● WHAT THE TASK ASKS:
Reproduce only the records between the lines holding "At what coordinates should I click to accomplish: Click the info" and "I will pos(54,38).", inclusive, replacing "purple" with "blue" and leaving everything else unchanged.

-*-

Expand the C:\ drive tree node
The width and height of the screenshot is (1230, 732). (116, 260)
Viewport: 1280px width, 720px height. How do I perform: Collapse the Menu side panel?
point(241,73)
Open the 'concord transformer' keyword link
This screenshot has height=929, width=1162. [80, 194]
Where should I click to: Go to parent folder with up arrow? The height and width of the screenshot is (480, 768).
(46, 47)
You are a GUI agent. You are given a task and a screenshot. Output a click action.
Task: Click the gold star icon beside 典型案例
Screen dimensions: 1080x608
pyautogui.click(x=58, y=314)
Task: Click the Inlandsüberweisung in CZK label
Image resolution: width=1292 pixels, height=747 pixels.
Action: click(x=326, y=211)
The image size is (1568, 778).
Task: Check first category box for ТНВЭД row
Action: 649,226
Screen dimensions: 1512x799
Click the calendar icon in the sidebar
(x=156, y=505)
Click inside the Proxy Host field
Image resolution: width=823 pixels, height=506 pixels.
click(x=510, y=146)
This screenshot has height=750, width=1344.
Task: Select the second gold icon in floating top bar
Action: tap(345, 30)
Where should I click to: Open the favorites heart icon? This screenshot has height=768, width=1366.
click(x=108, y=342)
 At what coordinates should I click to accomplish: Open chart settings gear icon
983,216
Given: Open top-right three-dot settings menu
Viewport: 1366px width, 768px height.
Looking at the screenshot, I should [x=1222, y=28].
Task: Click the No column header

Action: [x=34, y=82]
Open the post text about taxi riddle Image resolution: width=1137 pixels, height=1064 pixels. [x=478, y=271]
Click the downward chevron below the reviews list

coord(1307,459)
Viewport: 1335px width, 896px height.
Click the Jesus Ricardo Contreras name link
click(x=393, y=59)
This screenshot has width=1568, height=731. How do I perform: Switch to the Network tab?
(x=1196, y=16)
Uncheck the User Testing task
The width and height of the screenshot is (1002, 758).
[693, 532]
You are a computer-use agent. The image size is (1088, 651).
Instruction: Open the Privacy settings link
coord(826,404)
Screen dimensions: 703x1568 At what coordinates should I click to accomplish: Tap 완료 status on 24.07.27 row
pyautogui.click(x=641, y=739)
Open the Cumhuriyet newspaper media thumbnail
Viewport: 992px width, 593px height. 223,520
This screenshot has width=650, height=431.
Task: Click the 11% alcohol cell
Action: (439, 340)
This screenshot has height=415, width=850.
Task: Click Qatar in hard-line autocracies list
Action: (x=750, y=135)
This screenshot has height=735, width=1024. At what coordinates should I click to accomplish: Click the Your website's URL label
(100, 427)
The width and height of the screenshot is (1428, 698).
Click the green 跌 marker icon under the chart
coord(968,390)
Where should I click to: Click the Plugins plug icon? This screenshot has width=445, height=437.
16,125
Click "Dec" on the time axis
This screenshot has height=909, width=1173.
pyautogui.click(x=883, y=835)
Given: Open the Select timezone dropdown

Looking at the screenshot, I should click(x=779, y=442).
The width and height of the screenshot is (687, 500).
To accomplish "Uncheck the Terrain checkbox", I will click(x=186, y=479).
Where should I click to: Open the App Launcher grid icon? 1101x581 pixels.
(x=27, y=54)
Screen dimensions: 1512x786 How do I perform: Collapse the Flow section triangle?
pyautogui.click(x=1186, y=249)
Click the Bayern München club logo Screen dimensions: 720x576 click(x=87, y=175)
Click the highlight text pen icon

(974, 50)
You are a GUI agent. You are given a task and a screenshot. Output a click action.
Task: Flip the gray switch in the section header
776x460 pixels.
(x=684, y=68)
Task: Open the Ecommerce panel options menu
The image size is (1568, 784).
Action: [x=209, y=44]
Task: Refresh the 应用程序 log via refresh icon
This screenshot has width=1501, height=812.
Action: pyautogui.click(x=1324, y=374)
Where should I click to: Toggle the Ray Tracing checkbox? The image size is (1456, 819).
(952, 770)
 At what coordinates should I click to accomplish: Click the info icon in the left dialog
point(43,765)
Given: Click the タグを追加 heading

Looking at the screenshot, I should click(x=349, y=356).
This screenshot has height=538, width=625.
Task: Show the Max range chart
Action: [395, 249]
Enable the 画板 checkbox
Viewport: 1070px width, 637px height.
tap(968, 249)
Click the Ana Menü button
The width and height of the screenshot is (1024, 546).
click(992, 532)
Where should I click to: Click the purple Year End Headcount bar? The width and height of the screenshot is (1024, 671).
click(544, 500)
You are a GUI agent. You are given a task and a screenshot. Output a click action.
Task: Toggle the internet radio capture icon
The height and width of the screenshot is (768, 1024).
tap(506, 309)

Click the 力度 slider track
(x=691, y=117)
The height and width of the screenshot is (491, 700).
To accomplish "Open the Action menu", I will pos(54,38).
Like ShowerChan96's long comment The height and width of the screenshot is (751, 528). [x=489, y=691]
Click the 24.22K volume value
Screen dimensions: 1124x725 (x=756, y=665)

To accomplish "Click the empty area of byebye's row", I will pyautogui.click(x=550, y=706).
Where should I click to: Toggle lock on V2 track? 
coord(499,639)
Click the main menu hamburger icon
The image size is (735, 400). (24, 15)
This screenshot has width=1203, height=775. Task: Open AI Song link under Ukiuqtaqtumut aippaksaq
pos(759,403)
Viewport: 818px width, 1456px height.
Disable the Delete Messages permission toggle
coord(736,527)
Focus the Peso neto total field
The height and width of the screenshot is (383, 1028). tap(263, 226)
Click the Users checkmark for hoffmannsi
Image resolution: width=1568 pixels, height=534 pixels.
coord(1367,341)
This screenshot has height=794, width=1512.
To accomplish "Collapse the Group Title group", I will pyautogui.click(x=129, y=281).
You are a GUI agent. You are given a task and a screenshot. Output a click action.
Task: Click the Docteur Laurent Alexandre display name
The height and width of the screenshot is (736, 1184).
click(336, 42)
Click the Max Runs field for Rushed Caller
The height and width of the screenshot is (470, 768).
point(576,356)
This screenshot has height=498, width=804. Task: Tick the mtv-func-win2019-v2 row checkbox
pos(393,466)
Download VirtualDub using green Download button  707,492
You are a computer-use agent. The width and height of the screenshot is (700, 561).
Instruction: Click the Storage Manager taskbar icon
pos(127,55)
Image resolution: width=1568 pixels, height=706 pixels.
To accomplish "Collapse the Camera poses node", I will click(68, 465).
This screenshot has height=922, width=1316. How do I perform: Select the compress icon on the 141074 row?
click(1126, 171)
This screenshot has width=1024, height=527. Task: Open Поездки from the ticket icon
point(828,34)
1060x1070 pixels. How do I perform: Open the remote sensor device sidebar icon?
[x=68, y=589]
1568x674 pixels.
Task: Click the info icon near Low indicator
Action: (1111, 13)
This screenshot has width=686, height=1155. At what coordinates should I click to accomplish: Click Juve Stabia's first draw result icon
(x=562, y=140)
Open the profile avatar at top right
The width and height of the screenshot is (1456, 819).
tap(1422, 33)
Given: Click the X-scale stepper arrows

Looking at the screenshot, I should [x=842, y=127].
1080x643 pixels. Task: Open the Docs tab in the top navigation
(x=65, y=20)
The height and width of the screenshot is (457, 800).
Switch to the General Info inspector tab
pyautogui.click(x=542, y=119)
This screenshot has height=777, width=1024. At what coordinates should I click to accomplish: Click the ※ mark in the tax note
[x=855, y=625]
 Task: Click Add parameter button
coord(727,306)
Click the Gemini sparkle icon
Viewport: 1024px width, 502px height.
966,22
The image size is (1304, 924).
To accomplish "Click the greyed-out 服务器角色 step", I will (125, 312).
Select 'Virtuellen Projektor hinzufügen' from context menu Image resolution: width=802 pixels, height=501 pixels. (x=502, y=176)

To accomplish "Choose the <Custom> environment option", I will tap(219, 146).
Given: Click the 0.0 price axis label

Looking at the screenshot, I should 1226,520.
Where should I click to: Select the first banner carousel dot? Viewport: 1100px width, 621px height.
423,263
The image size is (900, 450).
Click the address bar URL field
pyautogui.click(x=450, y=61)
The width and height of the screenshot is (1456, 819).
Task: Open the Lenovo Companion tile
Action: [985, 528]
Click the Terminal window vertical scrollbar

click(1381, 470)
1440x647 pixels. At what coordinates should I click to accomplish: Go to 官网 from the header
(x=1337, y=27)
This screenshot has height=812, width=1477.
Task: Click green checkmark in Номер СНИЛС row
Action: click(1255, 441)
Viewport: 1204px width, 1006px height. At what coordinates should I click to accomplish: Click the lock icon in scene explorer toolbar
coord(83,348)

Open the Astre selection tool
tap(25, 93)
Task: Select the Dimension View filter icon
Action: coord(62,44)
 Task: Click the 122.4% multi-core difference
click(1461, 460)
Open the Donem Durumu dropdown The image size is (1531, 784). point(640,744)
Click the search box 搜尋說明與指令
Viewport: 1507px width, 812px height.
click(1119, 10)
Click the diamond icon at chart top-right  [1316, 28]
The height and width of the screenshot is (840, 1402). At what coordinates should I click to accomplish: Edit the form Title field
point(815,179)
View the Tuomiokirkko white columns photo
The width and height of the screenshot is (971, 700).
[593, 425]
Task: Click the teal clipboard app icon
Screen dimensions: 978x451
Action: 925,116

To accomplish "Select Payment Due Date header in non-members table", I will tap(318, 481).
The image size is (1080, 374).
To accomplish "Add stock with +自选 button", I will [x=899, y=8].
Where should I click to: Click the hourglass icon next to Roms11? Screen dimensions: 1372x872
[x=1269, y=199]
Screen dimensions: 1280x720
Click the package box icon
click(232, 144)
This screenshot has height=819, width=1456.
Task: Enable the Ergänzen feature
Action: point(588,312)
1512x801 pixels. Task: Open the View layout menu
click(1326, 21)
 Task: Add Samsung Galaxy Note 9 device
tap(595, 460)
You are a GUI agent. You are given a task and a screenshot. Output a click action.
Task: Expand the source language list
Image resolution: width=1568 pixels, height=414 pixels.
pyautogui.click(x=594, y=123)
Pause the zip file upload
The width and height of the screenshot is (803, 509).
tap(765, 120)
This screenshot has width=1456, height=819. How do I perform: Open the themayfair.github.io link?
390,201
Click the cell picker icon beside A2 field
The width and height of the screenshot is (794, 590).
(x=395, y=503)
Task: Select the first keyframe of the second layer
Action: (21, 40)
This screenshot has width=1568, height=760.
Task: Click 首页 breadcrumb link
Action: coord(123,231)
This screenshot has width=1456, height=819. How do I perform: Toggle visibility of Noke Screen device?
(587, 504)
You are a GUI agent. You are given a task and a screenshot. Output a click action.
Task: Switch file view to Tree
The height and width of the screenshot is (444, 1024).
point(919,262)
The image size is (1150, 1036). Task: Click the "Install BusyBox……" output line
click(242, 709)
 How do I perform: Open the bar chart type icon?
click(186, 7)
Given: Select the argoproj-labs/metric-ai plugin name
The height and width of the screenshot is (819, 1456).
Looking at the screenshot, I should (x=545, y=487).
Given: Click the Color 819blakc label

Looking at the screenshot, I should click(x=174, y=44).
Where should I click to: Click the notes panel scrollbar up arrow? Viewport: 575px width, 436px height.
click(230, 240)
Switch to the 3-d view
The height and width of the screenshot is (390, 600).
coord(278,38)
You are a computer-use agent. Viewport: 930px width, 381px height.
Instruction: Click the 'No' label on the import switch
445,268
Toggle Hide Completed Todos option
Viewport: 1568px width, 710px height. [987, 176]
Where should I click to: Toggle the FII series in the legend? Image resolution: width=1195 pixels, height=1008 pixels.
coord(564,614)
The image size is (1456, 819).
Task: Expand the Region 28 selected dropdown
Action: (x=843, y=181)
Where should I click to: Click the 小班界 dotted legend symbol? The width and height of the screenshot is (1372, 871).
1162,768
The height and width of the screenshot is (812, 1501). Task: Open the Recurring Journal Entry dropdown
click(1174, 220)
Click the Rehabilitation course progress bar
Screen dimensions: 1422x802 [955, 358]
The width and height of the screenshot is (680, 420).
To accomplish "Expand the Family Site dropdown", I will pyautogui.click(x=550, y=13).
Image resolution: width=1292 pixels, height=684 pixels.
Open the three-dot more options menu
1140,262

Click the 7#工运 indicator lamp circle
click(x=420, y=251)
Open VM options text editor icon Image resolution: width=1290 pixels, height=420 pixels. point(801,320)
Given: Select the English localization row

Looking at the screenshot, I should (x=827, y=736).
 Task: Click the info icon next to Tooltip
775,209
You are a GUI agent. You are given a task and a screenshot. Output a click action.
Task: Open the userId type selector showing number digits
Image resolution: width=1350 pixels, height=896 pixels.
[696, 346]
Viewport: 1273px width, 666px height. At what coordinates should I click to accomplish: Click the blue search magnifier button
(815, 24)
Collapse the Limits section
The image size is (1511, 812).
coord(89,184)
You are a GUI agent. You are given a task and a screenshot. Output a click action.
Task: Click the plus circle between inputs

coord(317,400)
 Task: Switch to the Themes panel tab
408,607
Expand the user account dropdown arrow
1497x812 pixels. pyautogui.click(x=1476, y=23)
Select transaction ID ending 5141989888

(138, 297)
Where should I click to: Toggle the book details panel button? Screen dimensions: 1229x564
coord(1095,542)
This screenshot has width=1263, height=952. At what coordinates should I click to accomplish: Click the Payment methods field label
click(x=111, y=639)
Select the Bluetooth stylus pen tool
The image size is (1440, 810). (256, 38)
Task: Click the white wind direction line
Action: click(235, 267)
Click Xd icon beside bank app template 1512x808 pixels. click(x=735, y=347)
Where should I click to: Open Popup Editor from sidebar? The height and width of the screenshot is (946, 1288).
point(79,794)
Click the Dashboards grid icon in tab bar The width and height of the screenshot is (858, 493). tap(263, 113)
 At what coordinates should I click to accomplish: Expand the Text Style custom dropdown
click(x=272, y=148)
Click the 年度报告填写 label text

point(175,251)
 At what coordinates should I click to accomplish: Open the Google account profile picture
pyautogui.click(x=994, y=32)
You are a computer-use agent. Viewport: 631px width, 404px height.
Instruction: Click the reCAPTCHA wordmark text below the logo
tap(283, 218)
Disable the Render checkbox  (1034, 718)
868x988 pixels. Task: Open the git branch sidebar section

-*-

● OUTPUT OF THE TASK:
 At what coordinates should I click to accomplish: Click the info icon in the left dialog
point(43,765)
Given: Click the タグを追加 heading

Looking at the screenshot, I should click(x=349, y=356).
This screenshot has height=538, width=625.
Task: Show the Max range chart
Action: [395, 249]
Enable the 画板 checkbox
Viewport: 1070px width, 637px height.
tap(968, 249)
Click the Ana Menü button
The width and height of the screenshot is (1024, 546).
click(992, 532)
Where should I click to: Click the blue Year End Headcount bar? The width and height of the screenshot is (1024, 671).
click(544, 500)
You are a GUI agent. You are given a task and a screenshot. Output a click action.
Task: Toggle the internet radio capture icon
The height and width of the screenshot is (768, 1024).
tap(506, 309)

Click the 力度 slider track
(x=691, y=117)
The height and width of the screenshot is (491, 700).
To accomplish "Open the Action menu", I will pos(54,38).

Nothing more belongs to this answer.